BACKGROUND: RSV is a leading cause of lower respiratory tract infection in infants. Monitoring RSV glycoprotein sequences is critical for understanding RSV epidemiology and viral antigenicity in the effort to develop anti-RSV prophylactics and therapeutics. OBJECTIVES: The objective is to characterize the circulating RSV strains collected from infants in South Africa during 2015-2017. METHODS: A subset of 150 RSV-positive samples obtained in South Africa from HIV-unexposed and HIV-exposed-uninfected infants from 2015 to 2017, were selected for high-throughput next-generation sequencing of the RSV F and G glycoprotein genes. The RSV G and F sequences were analyzed by a bioinformatic pipeline and compared to the USA samples from the same three-year period. RESULTS: Both RSV A and RSV B co-circulated in South Africa during 2015-2017, with a shift from RSV A (58%-61% in 2015-2016) to RSV B (69%) in 2017. RSV A ON1 and RSV B BA9 genotypes emerged as the most prevalent genotypes in 2017. Variations at the F protein antigenic sites were observed for both RSV A and B strains, with dominant changes (L172Q/S173L) at antigenic site V observed in RSV B strains.
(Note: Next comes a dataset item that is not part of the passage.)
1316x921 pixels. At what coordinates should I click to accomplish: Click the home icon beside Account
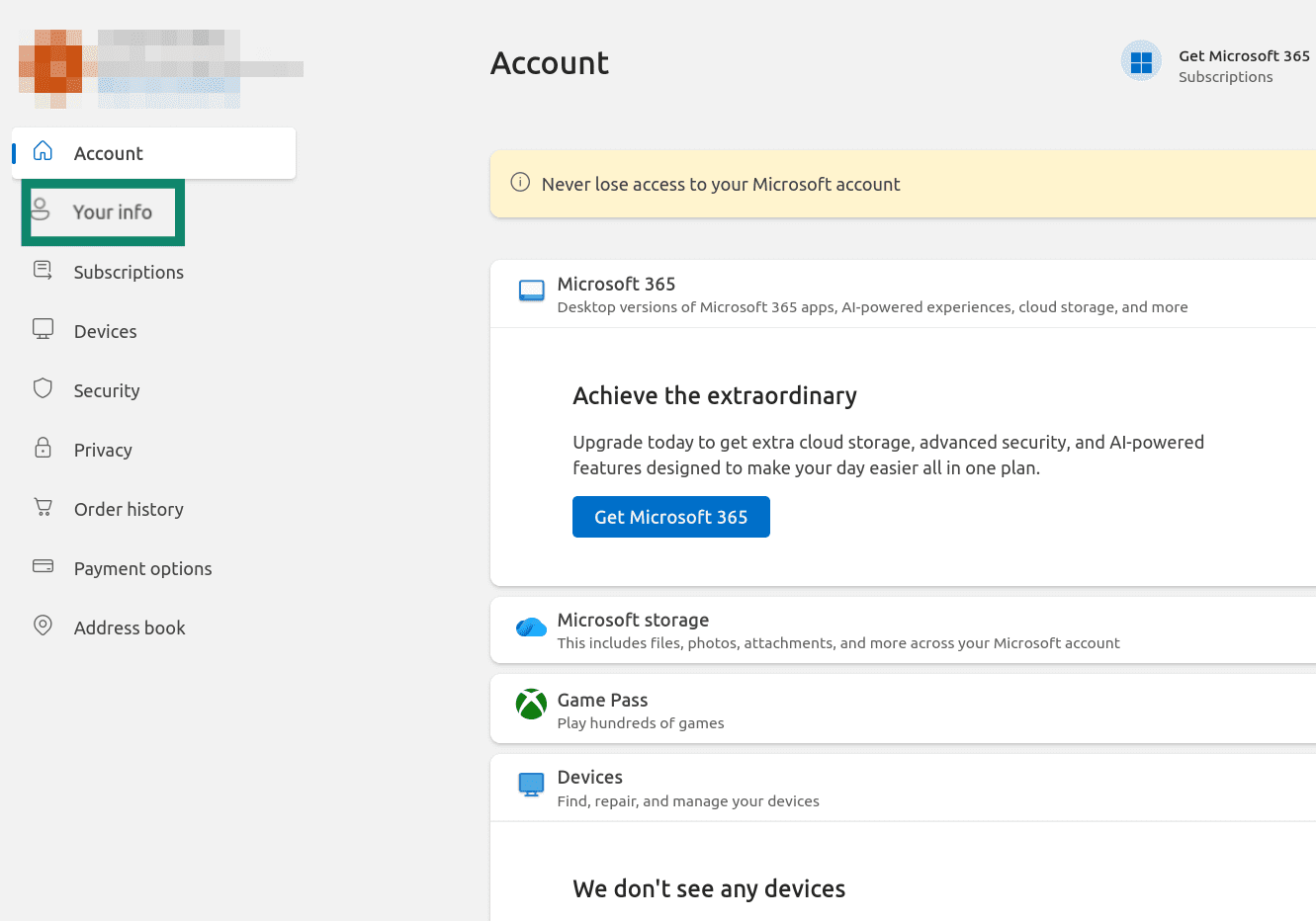(43, 151)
RSV A and B F protein sequences from South Africa were very similar to the USA isolates except for a higher rate of RSV A NA1 and RSV B BA10 genotypes in South Africa. CONCLUSION: RSV G and F genes continue to evolve and exhibit both local and global circulation patterns in South Africa, supporting the need for continued national surveillance.